◆ **给定题目 A**
能否把下面这篇谈南明史的短文中，从“不知为什么,南明在中国的历史”开始、一直到“来,南明诸帝实在是委屈得很。”为止的这一段原样抄出来？

读过南明史,最为强烈的感觉就是“鲜明”。忠贞与背叛、高尚与猥亵、刚烈与软弱、真诚与虚伪,人类所能囊括的性格和品质,无论优还是劣,都在这一段十八年的历史当中,前所未有的鲜明的展现在人们面前,你可以通过阅读感受到你希望感受到的一切,感动、愤怒、悲哀、无奈,甚至是哭笑不得。
不知为什么,南明在中国的历史上总是处在一个尴尬的境地,难有一个准确的位置,因为,我们的史册对于明朝的灭亡,是以李自成攻陷北京,崇祯帝吊死煤山为标志的。而先后在南京、浙江、福建、广东建立大明“救亡政府”的弘光帝、隆武帝、永历帝、绍武帝、鲁监国,都全算作是阻挡大清一统江山的跳梁小丑,他们和他们臣子所作的十八年的努力,不但不能光复大明江山,甚至连延续一下大明王朝的寿命都不可得,比起抗元的南宋诸帝来,南明诸帝实在是委屈得很。

◆ **给定题目 B**
能否把下方列表从开头那一行起、一直到含有“pyautogui.click(x=1385, y=635)”的那一行为止（两端都算在内）的各行转成编号清单，略去空行，且只转这些行？

◆ **提取数据**
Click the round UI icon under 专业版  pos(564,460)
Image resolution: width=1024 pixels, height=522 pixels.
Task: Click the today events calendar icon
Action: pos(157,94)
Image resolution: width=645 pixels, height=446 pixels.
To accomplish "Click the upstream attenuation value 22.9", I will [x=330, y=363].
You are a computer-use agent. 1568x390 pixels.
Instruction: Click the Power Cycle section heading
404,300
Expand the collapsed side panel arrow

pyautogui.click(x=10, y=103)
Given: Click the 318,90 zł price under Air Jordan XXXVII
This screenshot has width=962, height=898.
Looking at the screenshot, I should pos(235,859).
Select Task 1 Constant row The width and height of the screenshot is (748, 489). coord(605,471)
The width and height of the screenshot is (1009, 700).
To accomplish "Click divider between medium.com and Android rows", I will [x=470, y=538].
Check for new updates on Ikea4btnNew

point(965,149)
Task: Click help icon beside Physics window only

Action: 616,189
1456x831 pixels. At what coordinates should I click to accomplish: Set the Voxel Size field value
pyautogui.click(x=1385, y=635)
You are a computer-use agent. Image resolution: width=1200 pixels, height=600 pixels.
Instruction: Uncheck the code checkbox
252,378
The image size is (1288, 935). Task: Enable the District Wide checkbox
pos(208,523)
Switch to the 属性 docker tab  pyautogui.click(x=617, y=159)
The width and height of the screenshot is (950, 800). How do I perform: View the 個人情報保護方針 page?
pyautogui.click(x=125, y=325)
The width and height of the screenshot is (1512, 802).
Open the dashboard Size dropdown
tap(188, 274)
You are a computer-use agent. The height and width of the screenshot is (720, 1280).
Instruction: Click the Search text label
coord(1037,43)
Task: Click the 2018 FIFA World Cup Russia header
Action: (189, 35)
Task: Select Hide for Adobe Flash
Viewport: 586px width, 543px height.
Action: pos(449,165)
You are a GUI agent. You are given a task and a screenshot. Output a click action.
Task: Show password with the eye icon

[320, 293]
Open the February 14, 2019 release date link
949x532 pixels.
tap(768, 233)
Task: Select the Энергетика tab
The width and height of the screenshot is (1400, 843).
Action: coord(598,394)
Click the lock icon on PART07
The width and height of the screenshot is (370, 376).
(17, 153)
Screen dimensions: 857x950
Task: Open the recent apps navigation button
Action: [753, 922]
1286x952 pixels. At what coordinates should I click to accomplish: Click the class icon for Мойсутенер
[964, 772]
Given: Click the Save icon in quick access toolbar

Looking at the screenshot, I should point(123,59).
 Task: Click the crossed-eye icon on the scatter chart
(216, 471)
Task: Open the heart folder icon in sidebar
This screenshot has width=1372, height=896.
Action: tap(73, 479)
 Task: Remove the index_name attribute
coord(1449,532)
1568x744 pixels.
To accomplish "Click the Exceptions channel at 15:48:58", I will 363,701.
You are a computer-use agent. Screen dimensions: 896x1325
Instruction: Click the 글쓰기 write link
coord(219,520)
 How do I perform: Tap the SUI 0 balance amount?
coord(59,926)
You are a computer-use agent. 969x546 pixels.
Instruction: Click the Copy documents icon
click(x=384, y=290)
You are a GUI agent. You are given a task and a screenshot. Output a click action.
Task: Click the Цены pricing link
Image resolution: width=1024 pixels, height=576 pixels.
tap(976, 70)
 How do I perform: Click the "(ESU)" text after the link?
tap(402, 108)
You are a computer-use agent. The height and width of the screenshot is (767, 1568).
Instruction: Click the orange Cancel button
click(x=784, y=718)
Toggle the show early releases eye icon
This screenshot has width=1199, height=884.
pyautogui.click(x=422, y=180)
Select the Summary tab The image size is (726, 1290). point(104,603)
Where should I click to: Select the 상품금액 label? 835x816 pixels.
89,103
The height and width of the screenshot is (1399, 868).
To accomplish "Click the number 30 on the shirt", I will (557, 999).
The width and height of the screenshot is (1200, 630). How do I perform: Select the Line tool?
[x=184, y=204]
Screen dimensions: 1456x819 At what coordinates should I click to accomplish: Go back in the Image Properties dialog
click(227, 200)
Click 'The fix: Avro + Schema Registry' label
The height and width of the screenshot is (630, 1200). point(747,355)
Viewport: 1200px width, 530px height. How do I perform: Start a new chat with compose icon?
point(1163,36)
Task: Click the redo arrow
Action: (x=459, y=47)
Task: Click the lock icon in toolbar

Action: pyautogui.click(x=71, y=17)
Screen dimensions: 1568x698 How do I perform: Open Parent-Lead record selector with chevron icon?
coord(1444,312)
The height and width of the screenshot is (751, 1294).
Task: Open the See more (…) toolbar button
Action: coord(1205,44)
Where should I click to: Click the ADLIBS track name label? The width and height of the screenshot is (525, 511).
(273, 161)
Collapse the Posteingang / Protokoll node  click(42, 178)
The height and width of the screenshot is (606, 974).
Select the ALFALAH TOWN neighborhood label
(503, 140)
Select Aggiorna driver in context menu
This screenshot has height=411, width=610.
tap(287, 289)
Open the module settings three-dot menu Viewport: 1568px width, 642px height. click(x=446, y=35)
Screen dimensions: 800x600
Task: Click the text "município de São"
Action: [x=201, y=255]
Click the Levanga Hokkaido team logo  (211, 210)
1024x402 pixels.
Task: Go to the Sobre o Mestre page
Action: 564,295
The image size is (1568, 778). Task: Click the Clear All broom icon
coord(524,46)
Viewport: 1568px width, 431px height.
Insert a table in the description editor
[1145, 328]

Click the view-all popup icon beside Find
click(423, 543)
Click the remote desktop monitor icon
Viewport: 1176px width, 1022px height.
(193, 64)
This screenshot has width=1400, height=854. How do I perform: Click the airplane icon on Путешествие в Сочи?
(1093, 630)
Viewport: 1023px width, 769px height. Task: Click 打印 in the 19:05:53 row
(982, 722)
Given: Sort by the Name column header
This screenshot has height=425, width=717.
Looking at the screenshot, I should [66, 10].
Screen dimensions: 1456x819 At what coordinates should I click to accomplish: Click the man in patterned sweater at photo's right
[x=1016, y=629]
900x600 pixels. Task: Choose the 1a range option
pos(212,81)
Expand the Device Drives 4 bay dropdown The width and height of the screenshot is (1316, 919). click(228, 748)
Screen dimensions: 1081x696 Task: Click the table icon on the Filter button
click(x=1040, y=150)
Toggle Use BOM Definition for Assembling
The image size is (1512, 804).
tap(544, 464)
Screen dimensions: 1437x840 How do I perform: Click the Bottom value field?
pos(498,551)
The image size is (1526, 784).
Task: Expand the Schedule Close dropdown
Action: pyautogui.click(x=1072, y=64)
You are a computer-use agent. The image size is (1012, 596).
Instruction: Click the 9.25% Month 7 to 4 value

◆ **题目答案 A**
不知为什么,南明在中国的历史上总是处在一个尴尬的境地,难有一个准确的位置,因为,我们的史册对于明朝的灭亡,是以李自成攻陷北京,崇祯帝吊死煤山为标志的。而先后在南京、浙江、福建、广东建立大明“救亡政府”的弘光帝、隆武帝、永历帝、绍武帝、鲁监国,都全算作是阻挡大清一统江山的跳梁小丑,他们和他们臣子所作的十八年的努力,不但不能光复大明江山,甚至连延续一下大明王朝的寿命都不可得,比起抗元的南宋诸帝来,南明诸帝实在是委屈得很。

◆ **题目答案 B**
1. Click the round UI icon under 专业版  pos(564,460)
2. Image resolution: width=1024 pixels, height=522 pixels.
3. Task: Click the today events calendar icon
4. Action: pos(157,94)
5. Image resolution: width=645 pixels, height=446 pixels.
6. To accomplish "Click the upstream attenuation value 22.9", I will [x=330, y=363].
7. You are a computer-use agent. 1568x390 pixels.
8. Instruction: Click the Power Cycle section heading
9. 404,300
10. Expand the collapsed side panel arrow
11. pyautogui.click(x=10, y=103)
12. Given: Click the 318,90 zł price under Air Jordan XXXVII
13. This screenshot has width=962, height=898.
14. Looking at the screenshot, I should pos(235,859).
15. Select Task 1 Constant row The width and height of the screenshot is (748, 489). coord(605,471)
16. The width and height of the screenshot is (1009, 700).
17. To accomplish "Click divider between medium.com and Android rows", I will [x=470, y=538].
18. Check for new updates on Ikea4btnNew
19. point(965,149)
20. Task: Click help icon beside Physics window only
21. Action: 616,189
22. 1456x831 pixels. At what coordinates should I click to accomplish: Set the Voxel Size field value
23. pyautogui.click(x=1385, y=635)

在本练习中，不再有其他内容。